2001 Answer: Partially answered: Between 1981 and 1993 an average of 543 index entries were created each year – estimated to consist of an average 29.4 pages per day (Chan 1993:25).Over the whole 20 years life of the system, the growth rate has been an average of 705 entries per year with a range of 210 ± 1202new entries a year. In 1993, it was estimated that the collection was increasing at the rate of 3.8 MB per day.
2019 Answer: Fully answered: The growth rate of the collection is shown in the chart below.
There are three distinct phases: 1981 – 2000; 2001 – 2011 when I was working on highly confidential bids; and 2012 – 2019 when I was retired. The average growth rates during these periods were:
- 1981-2000 – 696
- 2001-2011 – 272
- 2012-2019 – 46
Q4. How often are the contents accessed?
2001 Answer: Experience gained: Between 1987 and 1993, an average of 363 records were being accessed each year (Chan 1993: 25)
2019 Answer: Experience gained: The only data that has been collected on this question is in the date last accessed field, and unfortunately that only records the latest date an item was accessed – there may have been any number of earlier accesses. Furthermore, some items may have been accessed without the date last accessed field being updated. Having said that, 4,551 items have an entry in the date last accessed field, implying that 12,742 items have never been looked at for work purposes after they had been included in the collection (the date last accessed field was never updated when items were looked at for the purposes of controlling and writing about the collection).

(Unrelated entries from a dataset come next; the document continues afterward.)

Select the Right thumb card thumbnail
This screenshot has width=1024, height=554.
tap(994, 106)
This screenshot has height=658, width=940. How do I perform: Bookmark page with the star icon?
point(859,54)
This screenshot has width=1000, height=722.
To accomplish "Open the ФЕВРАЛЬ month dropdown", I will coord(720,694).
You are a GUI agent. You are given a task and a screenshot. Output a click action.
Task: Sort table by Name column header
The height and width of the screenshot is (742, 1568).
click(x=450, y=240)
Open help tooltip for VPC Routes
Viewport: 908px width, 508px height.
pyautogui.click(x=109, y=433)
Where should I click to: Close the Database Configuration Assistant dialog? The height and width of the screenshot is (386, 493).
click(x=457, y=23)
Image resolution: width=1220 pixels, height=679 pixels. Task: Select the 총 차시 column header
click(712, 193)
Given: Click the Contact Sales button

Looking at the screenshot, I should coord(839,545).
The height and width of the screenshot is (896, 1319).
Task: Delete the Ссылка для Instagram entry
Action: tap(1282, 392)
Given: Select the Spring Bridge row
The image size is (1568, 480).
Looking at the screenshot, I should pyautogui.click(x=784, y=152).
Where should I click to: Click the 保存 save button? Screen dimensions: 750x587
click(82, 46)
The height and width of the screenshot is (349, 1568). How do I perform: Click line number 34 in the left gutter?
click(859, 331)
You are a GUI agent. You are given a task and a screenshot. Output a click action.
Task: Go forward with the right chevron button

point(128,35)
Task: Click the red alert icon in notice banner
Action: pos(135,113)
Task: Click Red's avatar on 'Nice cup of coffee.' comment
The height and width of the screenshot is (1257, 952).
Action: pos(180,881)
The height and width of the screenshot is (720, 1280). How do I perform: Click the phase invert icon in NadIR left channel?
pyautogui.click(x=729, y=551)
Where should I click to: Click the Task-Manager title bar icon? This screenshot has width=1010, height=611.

For the period from 2001 onwards, when I moved jobs into Bid Management, there were 751 index items with dates of 2001 or later in the date last accessed field (only 15 of these were in 2012 and only a further 15 of these were from 2013 onwards).
NB. The various references in the texts above to Chan,1993 relate to the following reference at the end of the 2001 paper in Behaviour & Information Technology:
CHAN, S. C. 1993, Feasibility of Paperless Office, Submitted in partial fulfilment of the requirement for the degree of MSc in Information Systems and Technology in The Information Science Department at City University, London (Supervisor: Dr David Bawden) [PAW/DOC/4012/08].